= Beginning of Section =

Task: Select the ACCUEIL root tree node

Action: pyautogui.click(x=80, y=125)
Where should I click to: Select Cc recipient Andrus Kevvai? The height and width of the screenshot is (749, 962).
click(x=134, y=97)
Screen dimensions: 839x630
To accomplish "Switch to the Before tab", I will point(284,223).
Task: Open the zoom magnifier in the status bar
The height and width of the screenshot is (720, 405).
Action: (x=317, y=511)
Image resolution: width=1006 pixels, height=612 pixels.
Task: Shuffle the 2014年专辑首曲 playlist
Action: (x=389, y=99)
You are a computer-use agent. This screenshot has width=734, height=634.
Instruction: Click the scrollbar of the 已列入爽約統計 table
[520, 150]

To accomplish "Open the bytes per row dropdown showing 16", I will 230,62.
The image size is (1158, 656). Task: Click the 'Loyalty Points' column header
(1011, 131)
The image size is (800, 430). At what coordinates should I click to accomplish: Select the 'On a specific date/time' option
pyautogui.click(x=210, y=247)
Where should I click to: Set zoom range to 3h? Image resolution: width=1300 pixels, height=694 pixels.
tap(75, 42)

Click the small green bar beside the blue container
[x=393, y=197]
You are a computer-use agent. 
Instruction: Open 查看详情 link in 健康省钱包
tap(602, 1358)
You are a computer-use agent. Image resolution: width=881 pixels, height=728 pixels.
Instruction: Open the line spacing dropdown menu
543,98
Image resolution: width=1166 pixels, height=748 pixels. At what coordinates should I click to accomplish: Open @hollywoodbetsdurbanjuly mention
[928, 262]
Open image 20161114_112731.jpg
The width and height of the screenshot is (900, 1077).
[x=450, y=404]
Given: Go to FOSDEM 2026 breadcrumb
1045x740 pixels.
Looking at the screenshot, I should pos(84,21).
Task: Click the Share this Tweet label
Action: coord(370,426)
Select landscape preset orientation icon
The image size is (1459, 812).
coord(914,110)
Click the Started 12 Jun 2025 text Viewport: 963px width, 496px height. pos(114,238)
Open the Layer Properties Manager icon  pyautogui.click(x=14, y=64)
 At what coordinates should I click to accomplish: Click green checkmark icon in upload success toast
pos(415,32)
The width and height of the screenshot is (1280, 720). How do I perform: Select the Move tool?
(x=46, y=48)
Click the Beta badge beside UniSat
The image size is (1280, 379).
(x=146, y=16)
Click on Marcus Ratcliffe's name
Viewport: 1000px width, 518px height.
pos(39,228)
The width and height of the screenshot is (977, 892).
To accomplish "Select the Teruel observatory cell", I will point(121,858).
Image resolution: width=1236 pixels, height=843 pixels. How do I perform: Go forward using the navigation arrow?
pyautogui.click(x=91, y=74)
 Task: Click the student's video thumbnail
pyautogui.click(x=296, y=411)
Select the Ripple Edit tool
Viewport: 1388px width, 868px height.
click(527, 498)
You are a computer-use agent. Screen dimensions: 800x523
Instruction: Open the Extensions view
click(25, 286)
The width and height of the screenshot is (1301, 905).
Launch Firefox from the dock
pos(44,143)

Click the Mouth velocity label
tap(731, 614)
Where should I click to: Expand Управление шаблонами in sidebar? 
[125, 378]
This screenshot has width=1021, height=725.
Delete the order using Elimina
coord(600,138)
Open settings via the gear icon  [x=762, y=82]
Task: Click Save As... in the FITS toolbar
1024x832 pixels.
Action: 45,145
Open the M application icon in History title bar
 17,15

= End of Section =

**Task description:**
A complete, exact transcription of the records is needed.

**Result for this exercise:**
Task: Select the ACCUEIL root tree node

Action: pyautogui.click(x=80, y=125)
Where should I click to: Select Cc recipient Andrus Kevvai? The height and width of the screenshot is (749, 962).
click(x=134, y=97)
Screen dimensions: 839x630
To accomplish "Switch to the Before tab", I will point(284,223).
Task: Open the zoom magnifier in the status bar
The height and width of the screenshot is (720, 405).
Action: (x=317, y=511)
Image resolution: width=1006 pixels, height=612 pixels.
Task: Shuffle the 2014年专辑首曲 playlist
Action: (x=389, y=99)
You are a computer-use agent. This screenshot has width=734, height=634.
Instruction: Click the scrollbar of the 已列入爽約統計 table
[520, 150]

To accomplish "Open the bytes per row dropdown showing 16", I will 230,62.
The image size is (1158, 656). Task: Click the 'Loyalty Points' column header
(1011, 131)
The image size is (800, 430). At what coordinates should I click to accomplish: Select the 'On a specific date/time' option
pyautogui.click(x=210, y=247)
Where should I click to: Set zoom range to 3h? Image resolution: width=1300 pixels, height=694 pixels.
tap(75, 42)

Click the small green bar beside the blue container
[x=393, y=197]
You are a computer-use agent. 
Instruction: Open 查看详情 link in 健康省钱包
tap(602, 1358)
You are a computer-use agent. Image resolution: width=881 pixels, height=728 pixels.
Instruction: Open the line spacing dropdown menu
543,98
Image resolution: width=1166 pixels, height=748 pixels. At what coordinates should I click to accomplish: Open @hollywoodbetsdurbanjuly mention
[928, 262]
Open image 20161114_112731.jpg
The width and height of the screenshot is (900, 1077).
[x=450, y=404]
Given: Go to FOSDEM 2026 breadcrumb
1045x740 pixels.
Looking at the screenshot, I should pos(84,21).
Task: Click the Share this Tweet label
Action: coord(370,426)
Select landscape preset orientation icon
The image size is (1459, 812).
coord(914,110)
Click the Started 12 Jun 2025 text Viewport: 963px width, 496px height. pos(114,238)
Open the Layer Properties Manager icon  pyautogui.click(x=14, y=64)
 At what coordinates should I click to accomplish: Click green checkmark icon in upload success toast
pos(415,32)
The width and height of the screenshot is (1280, 720). How do I perform: Select the Move tool?
(x=46, y=48)
Click the Beta badge beside UniSat
The image size is (1280, 379).
(x=146, y=16)
Click on Marcus Ratcliffe's name
Viewport: 1000px width, 518px height.
pos(39,228)
The width and height of the screenshot is (977, 892).
To accomplish "Select the Teruel observatory cell", I will point(121,858).
Image resolution: width=1236 pixels, height=843 pixels. How do I perform: Go forward using the navigation arrow?
pyautogui.click(x=91, y=74)
 Task: Click the student's video thumbnail
pyautogui.click(x=296, y=411)
Select the Ripple Edit tool
Viewport: 1388px width, 868px height.
click(527, 498)
You are a computer-use agent. Screen dimensions: 800x523
Instruction: Open the Extensions view
click(25, 286)
The width and height of the screenshot is (1301, 905).
Launch Firefox from the dock
pos(44,143)

Click the Mouth velocity label
tap(731, 614)
Where should I click to: Expand Управление шаблонами in sidebar? 
[125, 378]
This screenshot has width=1021, height=725.
Delete the order using Elimina
coord(600,138)
Open settings via the gear icon  [x=762, y=82]
Task: Click Save As... in the FITS toolbar
1024x832 pixels.
Action: 45,145
Open the M application icon in History title bar
 17,15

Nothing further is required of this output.